Action item:
Return precisely the opening lines of the listing below, ending with the line that contains "Image resolution: width=1440".

Provided data:
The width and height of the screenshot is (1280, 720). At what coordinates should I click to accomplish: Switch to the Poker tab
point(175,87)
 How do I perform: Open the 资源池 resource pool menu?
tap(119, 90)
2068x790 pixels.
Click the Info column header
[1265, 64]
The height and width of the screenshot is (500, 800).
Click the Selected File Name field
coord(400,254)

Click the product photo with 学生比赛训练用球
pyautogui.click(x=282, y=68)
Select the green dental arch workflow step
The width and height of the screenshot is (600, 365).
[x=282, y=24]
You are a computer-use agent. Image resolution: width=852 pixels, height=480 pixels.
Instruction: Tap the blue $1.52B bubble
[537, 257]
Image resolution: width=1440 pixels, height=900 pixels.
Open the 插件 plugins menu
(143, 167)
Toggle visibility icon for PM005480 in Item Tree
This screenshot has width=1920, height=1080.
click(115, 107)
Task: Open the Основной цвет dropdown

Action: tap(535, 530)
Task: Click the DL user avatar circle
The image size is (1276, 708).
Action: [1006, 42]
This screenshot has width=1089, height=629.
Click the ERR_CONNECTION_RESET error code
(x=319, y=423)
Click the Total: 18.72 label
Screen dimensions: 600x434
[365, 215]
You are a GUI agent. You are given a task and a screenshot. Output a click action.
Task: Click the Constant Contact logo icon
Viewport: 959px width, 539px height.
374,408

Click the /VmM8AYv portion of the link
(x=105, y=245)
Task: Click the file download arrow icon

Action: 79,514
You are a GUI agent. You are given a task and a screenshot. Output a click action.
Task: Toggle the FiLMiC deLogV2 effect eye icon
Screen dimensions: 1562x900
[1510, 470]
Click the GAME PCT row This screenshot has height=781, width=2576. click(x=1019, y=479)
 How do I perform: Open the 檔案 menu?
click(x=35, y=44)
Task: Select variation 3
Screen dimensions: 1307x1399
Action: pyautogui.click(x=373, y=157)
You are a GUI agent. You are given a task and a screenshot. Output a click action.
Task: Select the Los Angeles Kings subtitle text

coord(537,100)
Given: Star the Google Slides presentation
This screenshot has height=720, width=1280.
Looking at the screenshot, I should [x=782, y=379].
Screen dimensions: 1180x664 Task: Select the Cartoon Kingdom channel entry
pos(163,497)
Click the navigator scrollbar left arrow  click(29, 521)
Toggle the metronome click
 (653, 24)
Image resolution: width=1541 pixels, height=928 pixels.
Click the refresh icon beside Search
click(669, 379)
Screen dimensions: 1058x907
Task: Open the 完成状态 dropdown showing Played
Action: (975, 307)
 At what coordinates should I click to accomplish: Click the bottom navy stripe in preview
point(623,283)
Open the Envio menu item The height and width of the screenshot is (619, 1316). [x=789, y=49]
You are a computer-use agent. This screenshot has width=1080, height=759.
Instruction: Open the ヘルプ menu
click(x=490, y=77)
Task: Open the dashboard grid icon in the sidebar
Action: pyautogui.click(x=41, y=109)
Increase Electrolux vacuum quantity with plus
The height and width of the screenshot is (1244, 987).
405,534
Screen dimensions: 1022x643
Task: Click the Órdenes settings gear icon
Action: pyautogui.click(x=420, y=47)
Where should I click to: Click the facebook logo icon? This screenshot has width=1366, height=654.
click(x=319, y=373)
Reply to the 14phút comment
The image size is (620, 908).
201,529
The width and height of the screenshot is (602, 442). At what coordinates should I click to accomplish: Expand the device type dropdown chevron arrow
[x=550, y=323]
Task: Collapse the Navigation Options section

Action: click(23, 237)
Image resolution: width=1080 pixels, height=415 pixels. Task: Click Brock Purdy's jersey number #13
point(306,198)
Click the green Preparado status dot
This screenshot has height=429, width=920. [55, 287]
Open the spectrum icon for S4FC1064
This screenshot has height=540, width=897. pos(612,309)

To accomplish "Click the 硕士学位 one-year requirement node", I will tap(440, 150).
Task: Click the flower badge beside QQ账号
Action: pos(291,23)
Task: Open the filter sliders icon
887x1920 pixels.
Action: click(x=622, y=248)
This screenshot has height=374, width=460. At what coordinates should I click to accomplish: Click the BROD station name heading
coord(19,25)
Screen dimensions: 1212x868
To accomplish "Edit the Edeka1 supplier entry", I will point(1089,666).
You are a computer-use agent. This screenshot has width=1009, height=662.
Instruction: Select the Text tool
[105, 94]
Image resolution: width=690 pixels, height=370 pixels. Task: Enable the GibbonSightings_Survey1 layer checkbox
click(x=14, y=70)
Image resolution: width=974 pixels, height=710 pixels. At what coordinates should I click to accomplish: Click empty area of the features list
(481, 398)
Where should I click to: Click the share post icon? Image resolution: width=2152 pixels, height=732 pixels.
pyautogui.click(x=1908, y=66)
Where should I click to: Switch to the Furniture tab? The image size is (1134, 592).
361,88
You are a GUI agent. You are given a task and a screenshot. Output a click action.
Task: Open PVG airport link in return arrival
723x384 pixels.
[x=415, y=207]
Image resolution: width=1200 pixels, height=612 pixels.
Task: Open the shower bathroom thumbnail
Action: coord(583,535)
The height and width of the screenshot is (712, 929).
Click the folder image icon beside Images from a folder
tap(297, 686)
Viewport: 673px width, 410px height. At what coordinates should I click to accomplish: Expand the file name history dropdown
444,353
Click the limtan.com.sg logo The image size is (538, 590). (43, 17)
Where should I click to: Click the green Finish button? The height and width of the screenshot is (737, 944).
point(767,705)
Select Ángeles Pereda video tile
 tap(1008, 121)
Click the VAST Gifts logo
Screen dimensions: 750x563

Exercise response:
The width and height of the screenshot is (1280, 720). At what coordinates should I click to accomplish: Switch to the Poker tab
point(175,87)
 How do I perform: Open the 资源池 resource pool menu?
tap(119, 90)
2068x790 pixels.
Click the Info column header
[1265, 64]
The height and width of the screenshot is (500, 800).
Click the Selected File Name field
coord(400,254)

Click the product photo with 学生比赛训练用球
pyautogui.click(x=282, y=68)
Select the green dental arch workflow step
The width and height of the screenshot is (600, 365).
[x=282, y=24]
You are a computer-use agent. Image resolution: width=852 pixels, height=480 pixels.
Instruction: Tap the blue $1.52B bubble
[537, 257]
Image resolution: width=1440 pixels, height=900 pixels.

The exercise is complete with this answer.